───── ESTRATTO DELLA FONTE ─────

I freddi, ma decisivi numeri portano un sorriso: l'Inter esce da due trasferte in tre giorni con un bottino di quattro punti, risultanti parte di una classifica che dopo un mese dice che la squadra di Spalletti ha perso per strada due punti sui 15 a disposizione.
Bene, bravi, bis: ma i sorrisi finiscono qua.
Tutto il resto visto in queste due prestazioni era già stato accennato parzialmente contro la Spal e non lascia spazio a volti perfettamente distesi perchè evidenzia molto bene dove il mercato dell'Inter non è arrivato in estate. Già in molti avevano messo l'Inter sul palco delle grandi protagoniste, glissando sull'impressione generale destata dalla squadra e nascondendosi dietro il dito delle squadre chiuse che non permettevano a Icardi e compagni di proporre il loro calcio. Il castello di carte è caduto a Bologna, dove c'è stata una squadra propositiva che ha surclassato l'avversario per quasi un'ora e quella squadra no, non era l'Inter.

Il Bologna per più di un tempo ci ha dato un'idea generale di cosa accadrebbe se oggi andassimo ad esempio a giocare a Napoli (a proposito, succederà a un mese da oggi): ci ha messo sotto con poche semplici mosse, tra cui una condizione atletica molto più convincente, un gioco fluido a massimo due tocchi, qualità sugli esterni, una fase difensiva organizzata a cui è bastato mettere la museruola a Borja Valero con il raddoppio della punta su di lui per disinnescare le nostre velleità di gioco corale. Una mossa che Donadoni ha mutuato da Nicola: aveva funzionato con Budimir, ha funzionato con Petkovic. Una mossa elementare che ci porterà spontaneamente la domanda più temuta: " È davvero tutto ciò che sappiamo e possiamo fare?".
La risposta in questo momento è sì, perché la spina dorsale della manovra ha delle vertebre martoriate dall'osteoporosi: parlo ovviamente di Joao Mario, fragile ed inconsistente elemento che dovrebbe essere portante e sta finendo invece con il rendere paralizzato l'intero impianto di gioco. Lì sulla trequarti l'equivoco è ormai di una certa evidenza anche per chi non fa colazione con pane e tattica: il portoghese non sa interpretare il ruolo nelle sue fasi più cruciali, ovvero l'incisività in fase d'attacco e la capacità di prendere decisioni giuste al momento giusto. No, Joao Mario non ha tempi, passo e piede per ricoprire quella posizione fondamentale per Spalletti e ad essere sinceri la colpa non è nemmeno sua: di una quota gol, assist e pericolosità generale non soddisfacente per il ruolo occupato ce ne eravamo accorti benissimo già lo scorso anno, doveva intervenire il mercato, ma sappiamo com'è andata e Spalletti si ritrova a dover fare la zuppa senza avere il fuoco mai abbastanza caldo per portarla a cottura.

─────

#### [COMPITO RICHIESTO 1]
Traduci in inglese questa frase dell'articolo sull'Inter: "Il castello di carte è caduto a Bologna, dove c'è stata una squadra propositiva che ha surclassato l'avversario per quasi un'ora e quella squadra no, non era l'Inter."

───── DATI DEL COMPITO ─────

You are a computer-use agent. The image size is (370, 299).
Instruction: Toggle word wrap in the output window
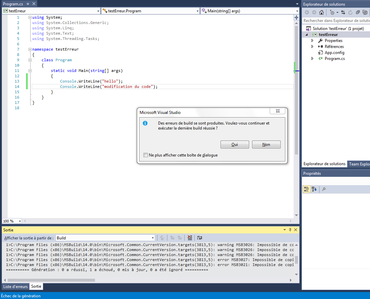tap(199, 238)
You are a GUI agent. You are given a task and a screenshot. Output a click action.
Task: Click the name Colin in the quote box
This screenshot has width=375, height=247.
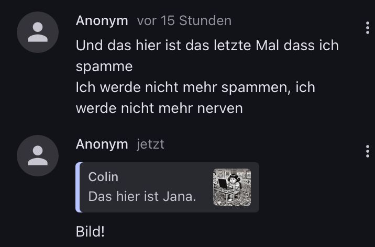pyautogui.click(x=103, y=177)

─────
───── DATI DEL COMPITO ─────

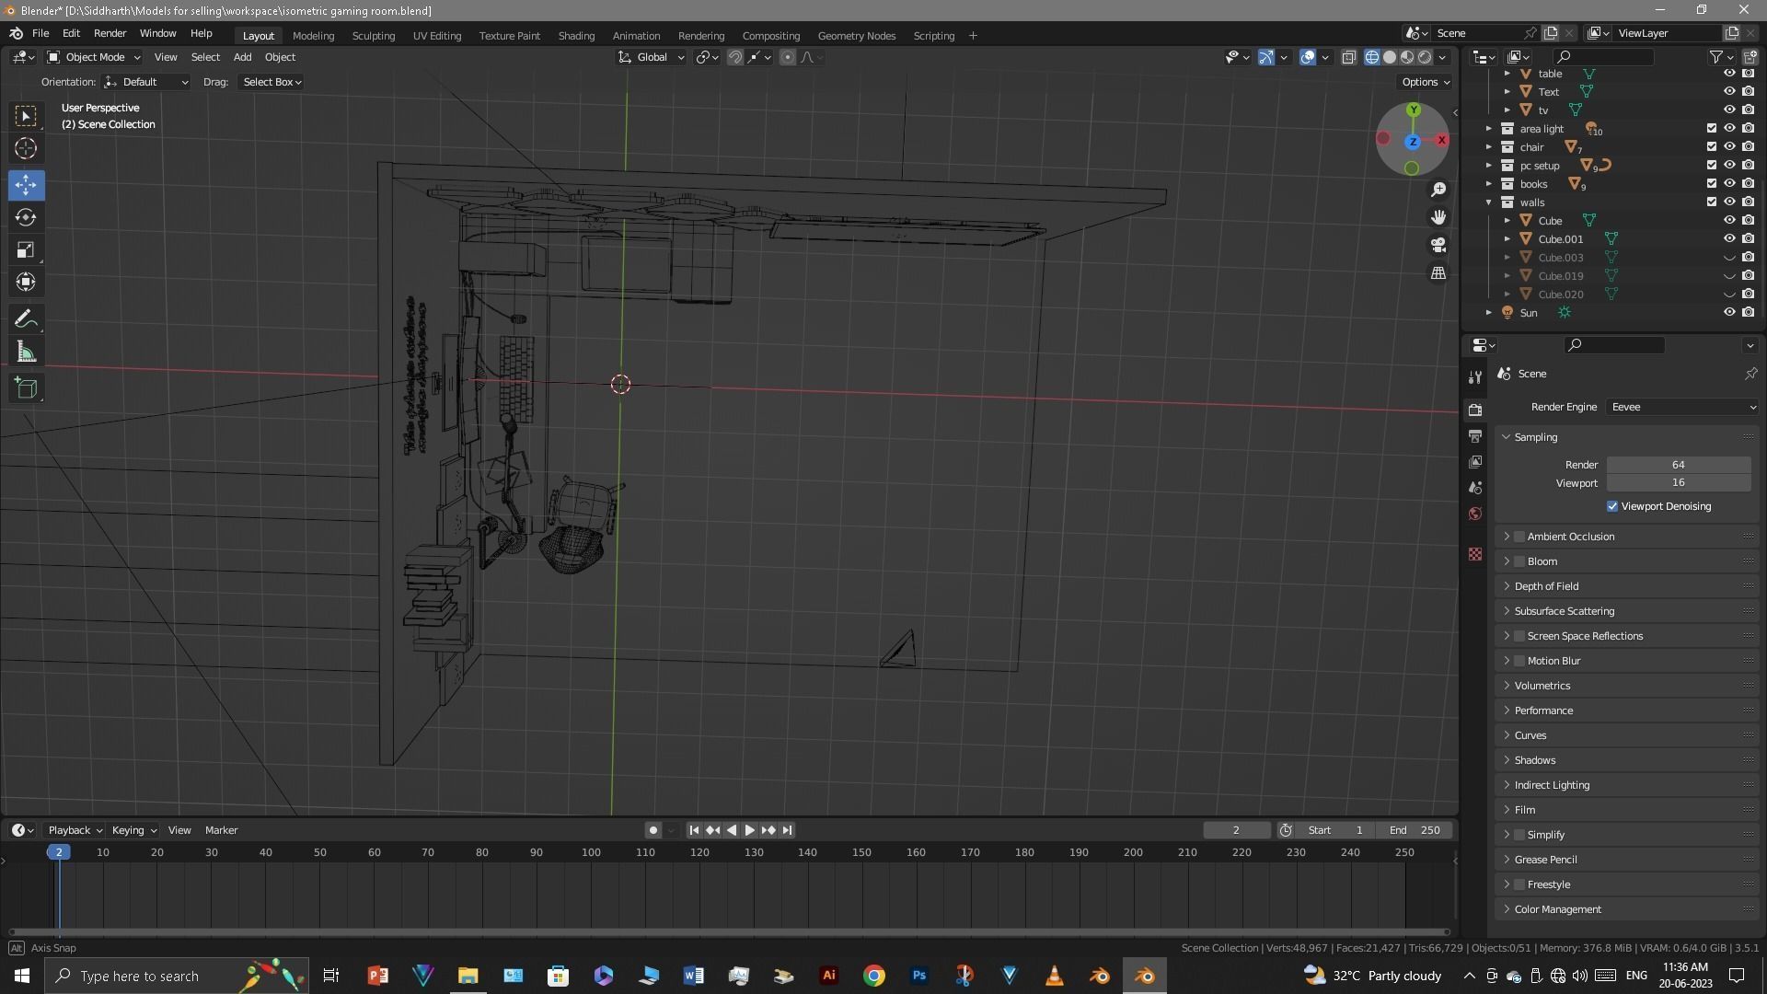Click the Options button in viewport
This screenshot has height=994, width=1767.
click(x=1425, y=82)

─────

#### [COMPITO RICHIESTO 2]
Trascrivi dall'elenco, senza alterarlo, tutto quello che va dalla riga che contiene "You are a GUI" giù fino alla riga che contiene "pyautogui.click(x=103, y=177)", incluse entrambe. Ometti le immagini.

#### [RISPOSTA COMPLETA 1]
The house of cards fell in Bologna, where there was a proactive team that outclassed its opponent for almost an hour, and that team, no, was not Inter.

#### [RISPOSTA COMPLETA 2]
You are a GUI agent. You are given a task and a screenshot. Output a click action.
Task: Click the name Colin in the quote box
This screenshot has width=375, height=247.
pyautogui.click(x=103, y=177)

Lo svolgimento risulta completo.